Обособленное положение Московской академии, в Троицкой лавре, в
деревенской тиши и даже глуши Сергиева посада, очень способствовало
тому, что в этой академии с особенной определенностью воплощались
руководящие настроения новой эпохи. Этому благоприятствовали, конечно, и
подготовка, и привычки еще Платоновских времен. Ростиславов винит в
своих воспоминаниях Филарета за то, что он старался Санкт-Петербургскую
академию превратить в какую-то “полукиновию.” Московская академия и
действительно стала в себе самой некой “полукиновией,” каким-то
“сердечно”-ученым монастырем. Здесь сложился именно общий стиль. Этот
стиль во всем легко распознать. Взять, например, списки книг, выданных
студентам в поощрение или в награду: даже в 1833-м году это были —
французская Библия, в переводе Де-Саси, сочинения Фенелона, или Франсуа
де-Саль, или Арндта, или еще Иоанна Масона. Или вот темы для семестровых
сочинений: О воздыхании твари; О безразличии вероисповеданий, или о том,
можно ли во всякой вере спастись; О внутренней и внешней Церкви (темы
1826 г.); О состоянии т. наз. духовной сухости, или о повременном
оскудении духовного человека в благодатных утешениях; Почему во времена
Христовы и Апостольские более, нежели прежде и после, было бесноватых
(темы 1832 г.).

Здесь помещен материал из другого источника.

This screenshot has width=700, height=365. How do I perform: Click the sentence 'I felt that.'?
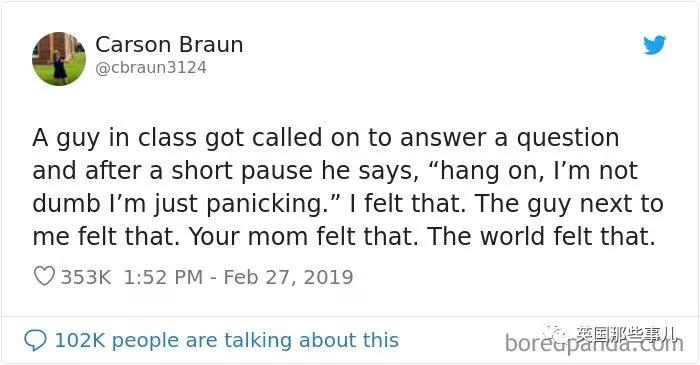[x=408, y=203]
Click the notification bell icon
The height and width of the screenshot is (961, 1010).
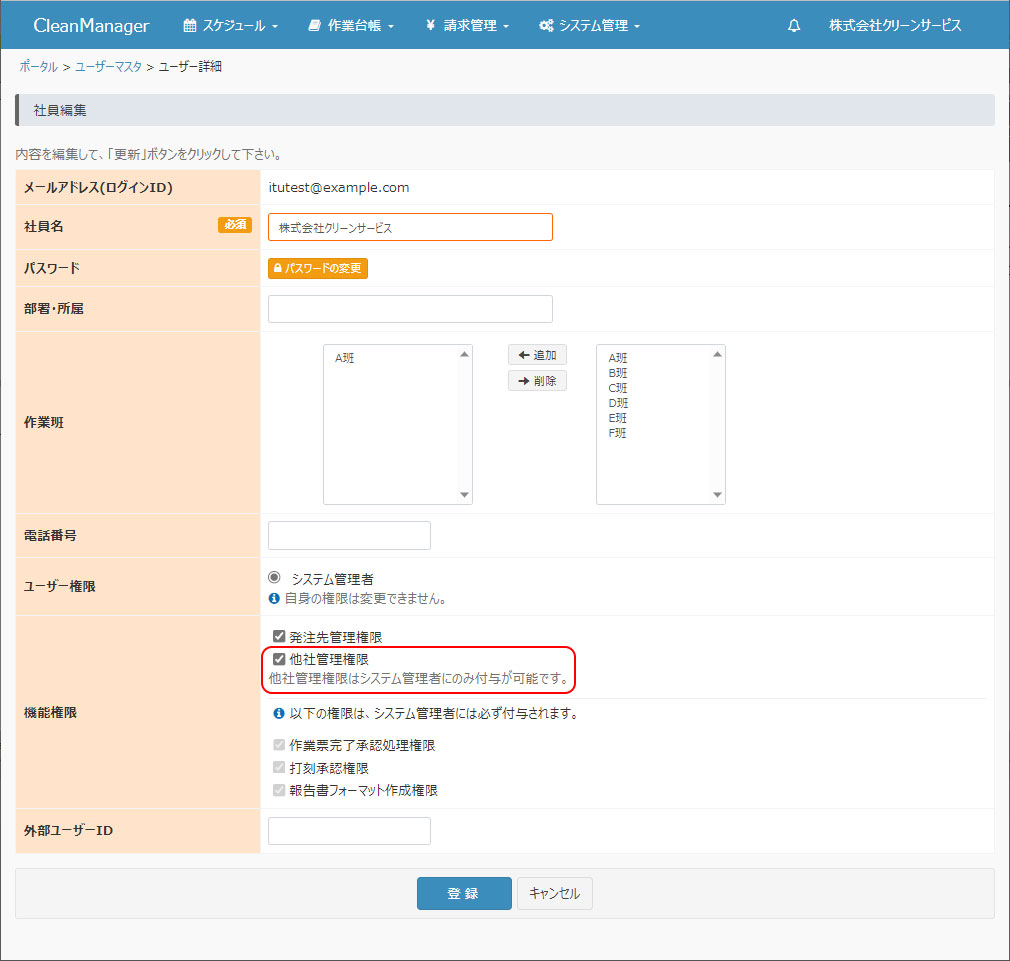pos(794,26)
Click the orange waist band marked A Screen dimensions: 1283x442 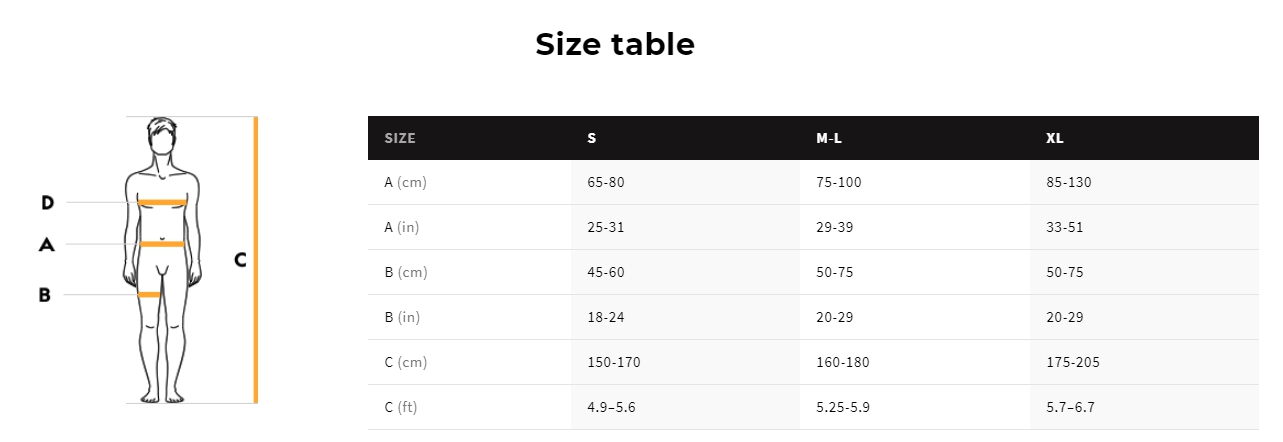pos(162,243)
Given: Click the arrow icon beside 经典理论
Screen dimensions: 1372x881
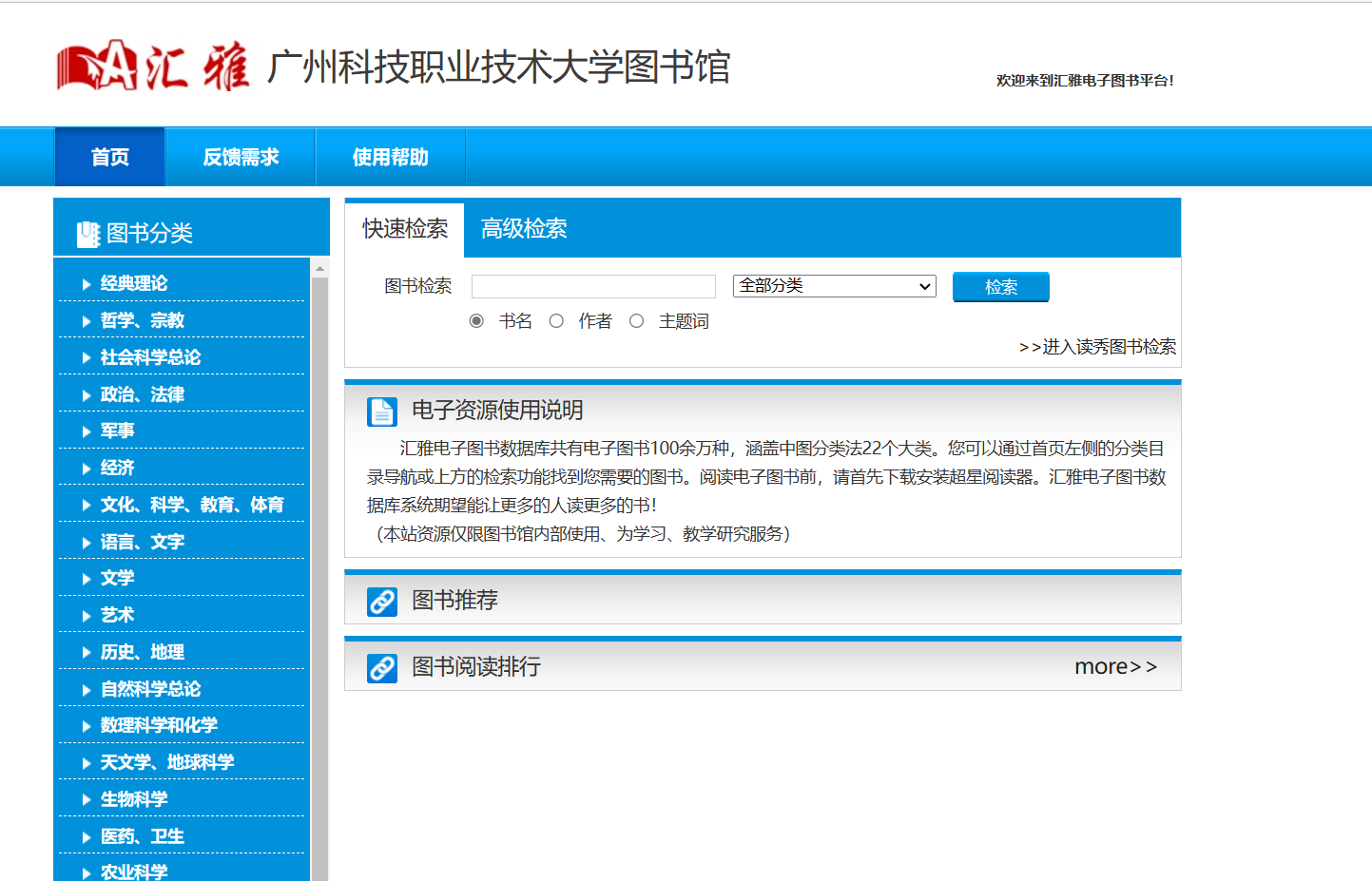Looking at the screenshot, I should click(x=87, y=284).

По нравственному богословию в 1817-1818 году молодой
бакалавр рекомендовал студентам, кроме Макария Египетского и блаженного
Августина, читать еще Арндта, Фому Кемпийского, Горнбекия, еще и
анонимную “Историю возрожденных,” — преподавал он по Буддею. В 1820 и
1821 г.г. студенты переводили Иоахима Лангия Mysterium Christi et
christianismi...

Самым характерным преподавателем был в эти годы, конечно, прот. Феодор
Голубинский, из первого курса после преобразования. Это был типический
представитель эпохи...

Из представителей старшего поколения, учившихся еще в дореформенных
школах, к тому же “сердечно”-духовному направлению в богословии
принадлежали митр. Михаил, архим. Евграф, учитель Филарета, Иннокентий
Смирнов. Иннокентий входит в историю русского богословия и как
составитель “Начертания церковно-библейской истории” (1816-1818). Книга
эта писана была наспех, и не автор был виновен, если и после его смерти
ее насильственно оставляли учебником в школах, кое-где даже в 60-х
годах, когда она была уже явно отсталой, устарелой, непригодной (для
посмертных изданий она была обработана прот. Кочетовым). Составлена она
была, преимущественно, по Вейссману и Шпангейму, по Баронию и
Магдебургским центуриям, — план слишком сух и дробен, изложение слишком
формально...

Преодолеть схоластические навыки нелегко было и такому живому человеку,
как Иннокентий. В семинарии Петербургской, где он был ректором,
Иннокентий преподавал по-латыни, — его записки по “деятельному
богословию” были изданы после его смерти в русском переводе, с его
латинских конспектов, под смотрением Филарета. У многих из этого
старшего поколения мы находим такое сочетание “сердечного” благочестия и
схоластической “учености...”

Самый яркий пример, это — Филарет Амфитеатров, впоследствии всем
известный митрополит Киевский (1779-1857). Это был человек теплого
благочестия, большой сердечности, и подлинной духовной жизни, человек
праведный и святой. Но в преподавании он оставался неуступчивым
сторонником схоластического прошлого. Сам преподавал он в
преобразованных академиях не очень долго, сперва в Петербурге, потом в
Москве, как инспектор и ректор, — и преподавал всегда по-латыни.
Решительно был он против преподавания богословия на русском. Догматику
он читал по Иринею Фальковскому, при объяснении Писания руководился
всего более толкованиями Витринги. Слушатели его отмечают исключительную
сжатость его изложения, “математическую точность” и отчетливость его
аргументов. Но, вместе с тем, это бывали всегда скорее проповеди, чем
лекции в строгом смысле, — “что-то в роде благовествования...”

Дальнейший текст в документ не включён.